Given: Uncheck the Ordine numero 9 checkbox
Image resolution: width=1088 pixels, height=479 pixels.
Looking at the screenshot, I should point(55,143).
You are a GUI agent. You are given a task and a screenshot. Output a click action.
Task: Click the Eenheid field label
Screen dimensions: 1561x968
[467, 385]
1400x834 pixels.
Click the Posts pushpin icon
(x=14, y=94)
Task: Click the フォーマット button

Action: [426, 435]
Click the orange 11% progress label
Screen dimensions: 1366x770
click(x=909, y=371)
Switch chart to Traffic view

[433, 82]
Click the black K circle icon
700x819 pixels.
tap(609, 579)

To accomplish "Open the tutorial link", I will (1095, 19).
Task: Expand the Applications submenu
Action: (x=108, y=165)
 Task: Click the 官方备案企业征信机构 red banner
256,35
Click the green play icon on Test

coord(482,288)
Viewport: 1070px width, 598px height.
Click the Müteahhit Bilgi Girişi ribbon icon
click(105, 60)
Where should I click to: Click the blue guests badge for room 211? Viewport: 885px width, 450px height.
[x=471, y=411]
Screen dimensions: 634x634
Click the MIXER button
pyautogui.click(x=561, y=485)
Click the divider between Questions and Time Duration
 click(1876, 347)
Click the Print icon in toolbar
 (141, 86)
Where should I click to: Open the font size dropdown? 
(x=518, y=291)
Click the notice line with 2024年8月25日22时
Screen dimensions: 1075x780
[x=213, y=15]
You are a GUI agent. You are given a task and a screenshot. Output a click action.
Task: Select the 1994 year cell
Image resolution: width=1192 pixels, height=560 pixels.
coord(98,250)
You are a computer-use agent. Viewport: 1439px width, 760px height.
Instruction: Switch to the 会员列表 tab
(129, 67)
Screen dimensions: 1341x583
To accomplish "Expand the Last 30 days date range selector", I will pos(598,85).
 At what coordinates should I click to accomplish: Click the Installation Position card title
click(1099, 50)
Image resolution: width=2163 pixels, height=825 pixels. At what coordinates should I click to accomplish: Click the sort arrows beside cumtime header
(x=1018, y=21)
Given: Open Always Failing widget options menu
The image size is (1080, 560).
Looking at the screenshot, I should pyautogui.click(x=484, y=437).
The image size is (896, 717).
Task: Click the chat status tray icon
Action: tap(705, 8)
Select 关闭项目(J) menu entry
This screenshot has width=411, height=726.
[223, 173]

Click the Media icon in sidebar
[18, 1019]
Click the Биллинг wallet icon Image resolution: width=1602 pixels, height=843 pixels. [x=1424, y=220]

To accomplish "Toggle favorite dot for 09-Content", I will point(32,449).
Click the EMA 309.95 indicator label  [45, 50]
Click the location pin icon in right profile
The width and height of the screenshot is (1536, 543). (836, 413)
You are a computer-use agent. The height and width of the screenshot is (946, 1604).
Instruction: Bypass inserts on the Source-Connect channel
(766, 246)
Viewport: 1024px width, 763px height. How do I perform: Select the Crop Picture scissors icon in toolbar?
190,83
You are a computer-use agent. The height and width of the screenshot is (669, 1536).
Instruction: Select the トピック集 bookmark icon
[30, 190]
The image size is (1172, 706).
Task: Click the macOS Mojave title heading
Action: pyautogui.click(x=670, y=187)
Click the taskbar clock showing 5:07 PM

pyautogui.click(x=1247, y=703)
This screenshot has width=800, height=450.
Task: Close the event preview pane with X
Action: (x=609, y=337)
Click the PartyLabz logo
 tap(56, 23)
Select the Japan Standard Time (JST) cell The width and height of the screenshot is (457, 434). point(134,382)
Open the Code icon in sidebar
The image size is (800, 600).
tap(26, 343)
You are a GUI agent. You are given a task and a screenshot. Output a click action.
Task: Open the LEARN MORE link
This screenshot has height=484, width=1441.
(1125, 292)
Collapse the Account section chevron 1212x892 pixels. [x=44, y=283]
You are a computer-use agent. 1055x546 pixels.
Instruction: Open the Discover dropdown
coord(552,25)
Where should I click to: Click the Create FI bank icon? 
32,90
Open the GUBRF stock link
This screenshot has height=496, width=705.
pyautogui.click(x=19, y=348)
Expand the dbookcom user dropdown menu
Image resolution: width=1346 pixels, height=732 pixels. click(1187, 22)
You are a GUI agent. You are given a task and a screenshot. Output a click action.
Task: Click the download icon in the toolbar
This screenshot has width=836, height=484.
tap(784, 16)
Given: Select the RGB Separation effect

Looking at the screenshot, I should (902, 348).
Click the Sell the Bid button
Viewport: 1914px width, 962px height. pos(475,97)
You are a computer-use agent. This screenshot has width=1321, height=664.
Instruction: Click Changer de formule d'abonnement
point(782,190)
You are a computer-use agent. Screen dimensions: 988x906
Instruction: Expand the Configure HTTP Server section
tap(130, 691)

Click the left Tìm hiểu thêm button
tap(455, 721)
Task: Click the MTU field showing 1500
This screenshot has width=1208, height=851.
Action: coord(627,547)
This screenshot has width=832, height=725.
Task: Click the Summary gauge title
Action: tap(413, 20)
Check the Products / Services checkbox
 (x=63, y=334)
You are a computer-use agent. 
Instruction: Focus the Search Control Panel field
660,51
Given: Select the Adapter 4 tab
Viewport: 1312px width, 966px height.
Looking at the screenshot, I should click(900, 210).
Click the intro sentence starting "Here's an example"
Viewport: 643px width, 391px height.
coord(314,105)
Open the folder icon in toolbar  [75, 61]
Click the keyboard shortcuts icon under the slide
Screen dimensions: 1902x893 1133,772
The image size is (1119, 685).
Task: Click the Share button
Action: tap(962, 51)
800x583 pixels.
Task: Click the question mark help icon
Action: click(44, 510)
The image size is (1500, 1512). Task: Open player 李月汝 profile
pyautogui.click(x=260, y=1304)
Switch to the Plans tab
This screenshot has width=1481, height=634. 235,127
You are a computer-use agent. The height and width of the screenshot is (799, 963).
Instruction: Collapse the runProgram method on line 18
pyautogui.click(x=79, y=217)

- [PROBLEM TO SOLVE]
Check each line above for the word "cell" and copy every line that has it.

- [TASK OUTPUT]
Task: Select the 1994 year cell
Select the Japan Standard Time (JST) cell The width and height of the screenshot is (457, 434). point(134,382)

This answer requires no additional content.